◆ **Recorded data**:
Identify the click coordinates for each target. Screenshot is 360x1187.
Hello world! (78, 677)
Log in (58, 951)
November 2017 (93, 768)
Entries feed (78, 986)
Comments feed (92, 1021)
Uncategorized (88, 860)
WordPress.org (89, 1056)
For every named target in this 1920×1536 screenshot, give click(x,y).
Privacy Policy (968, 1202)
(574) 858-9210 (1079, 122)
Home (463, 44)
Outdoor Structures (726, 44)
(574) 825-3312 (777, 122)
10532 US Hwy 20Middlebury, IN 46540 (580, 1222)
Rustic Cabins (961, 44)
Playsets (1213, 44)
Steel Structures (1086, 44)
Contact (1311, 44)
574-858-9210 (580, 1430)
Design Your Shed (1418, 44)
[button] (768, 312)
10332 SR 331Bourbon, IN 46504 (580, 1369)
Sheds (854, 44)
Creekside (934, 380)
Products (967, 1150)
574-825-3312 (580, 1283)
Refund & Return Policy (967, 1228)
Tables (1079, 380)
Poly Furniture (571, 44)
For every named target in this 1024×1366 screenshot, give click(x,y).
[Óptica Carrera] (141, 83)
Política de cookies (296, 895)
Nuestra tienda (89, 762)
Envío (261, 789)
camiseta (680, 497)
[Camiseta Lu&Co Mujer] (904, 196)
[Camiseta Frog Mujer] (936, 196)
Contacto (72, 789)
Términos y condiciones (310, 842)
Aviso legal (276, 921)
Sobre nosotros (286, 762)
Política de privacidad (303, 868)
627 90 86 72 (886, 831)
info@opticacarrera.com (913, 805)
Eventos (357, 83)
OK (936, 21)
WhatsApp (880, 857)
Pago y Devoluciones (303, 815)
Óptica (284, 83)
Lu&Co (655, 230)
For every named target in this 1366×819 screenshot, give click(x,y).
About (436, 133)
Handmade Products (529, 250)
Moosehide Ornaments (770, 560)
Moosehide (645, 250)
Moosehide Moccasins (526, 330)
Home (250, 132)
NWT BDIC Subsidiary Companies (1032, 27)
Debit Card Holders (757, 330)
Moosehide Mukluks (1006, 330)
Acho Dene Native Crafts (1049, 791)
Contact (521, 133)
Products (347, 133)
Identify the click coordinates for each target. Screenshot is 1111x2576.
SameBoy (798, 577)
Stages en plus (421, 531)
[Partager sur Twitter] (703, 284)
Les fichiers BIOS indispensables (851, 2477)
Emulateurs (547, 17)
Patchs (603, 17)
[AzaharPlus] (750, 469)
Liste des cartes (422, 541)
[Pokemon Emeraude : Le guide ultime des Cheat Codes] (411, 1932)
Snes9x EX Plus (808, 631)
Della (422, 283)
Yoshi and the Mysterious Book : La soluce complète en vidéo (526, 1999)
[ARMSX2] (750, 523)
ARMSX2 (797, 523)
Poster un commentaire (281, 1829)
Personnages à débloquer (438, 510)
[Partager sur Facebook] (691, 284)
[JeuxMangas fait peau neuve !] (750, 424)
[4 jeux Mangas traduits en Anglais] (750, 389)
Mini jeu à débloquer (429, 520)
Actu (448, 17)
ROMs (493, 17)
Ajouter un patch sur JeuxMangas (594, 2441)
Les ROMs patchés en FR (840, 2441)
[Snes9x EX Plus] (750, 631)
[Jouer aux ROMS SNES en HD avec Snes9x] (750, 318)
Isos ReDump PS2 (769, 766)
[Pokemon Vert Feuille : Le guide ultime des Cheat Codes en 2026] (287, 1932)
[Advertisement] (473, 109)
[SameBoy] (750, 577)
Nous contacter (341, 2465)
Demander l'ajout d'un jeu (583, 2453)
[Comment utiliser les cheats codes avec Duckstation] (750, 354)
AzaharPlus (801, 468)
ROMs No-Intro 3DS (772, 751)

◆ **Problem**:
The reply should hold only the lines from the beginning of the listing above through the line with "[Camiseta Frog Mujer] (936, 196)", each one written exactly as it appears.

◆ **Answer section**:
Identify the click coordinates for each target. Screenshot is 360x1187.
Hello world! (78, 677)
Log in (58, 951)
November 2017 (93, 768)
Entries feed (78, 986)
Comments feed (92, 1021)
Uncategorized (88, 860)
WordPress.org (89, 1056)
For every named target in this 1920×1536 screenshot, give click(x,y).
Privacy Policy (968, 1202)
(574) 858-9210 (1079, 122)
Home (463, 44)
Outdoor Structures (726, 44)
(574) 825-3312 (777, 122)
10532 US Hwy 20Middlebury, IN 46540 (580, 1222)
Rustic Cabins (961, 44)
Playsets (1213, 44)
Steel Structures (1086, 44)
Contact (1311, 44)
574-858-9210 (580, 1430)
Design Your Shed (1418, 44)
[button] (768, 312)
10332 SR 331Bourbon, IN 46504 (580, 1369)
Sheds (854, 44)
Creekside (934, 380)
Products (967, 1150)
574-825-3312 (580, 1283)
Refund & Return Policy (967, 1228)
Tables (1079, 380)
Poly Furniture (571, 44)
For every named target in this 1024×1366 screenshot, give click(x,y).
[Óptica Carrera] (141, 83)
Política de cookies (296, 895)
Nuestra tienda (89, 762)
Envío (261, 789)
camiseta (680, 497)
[Camiseta Lu&Co Mujer] (904, 196)
[Camiseta Frog Mujer] (936, 196)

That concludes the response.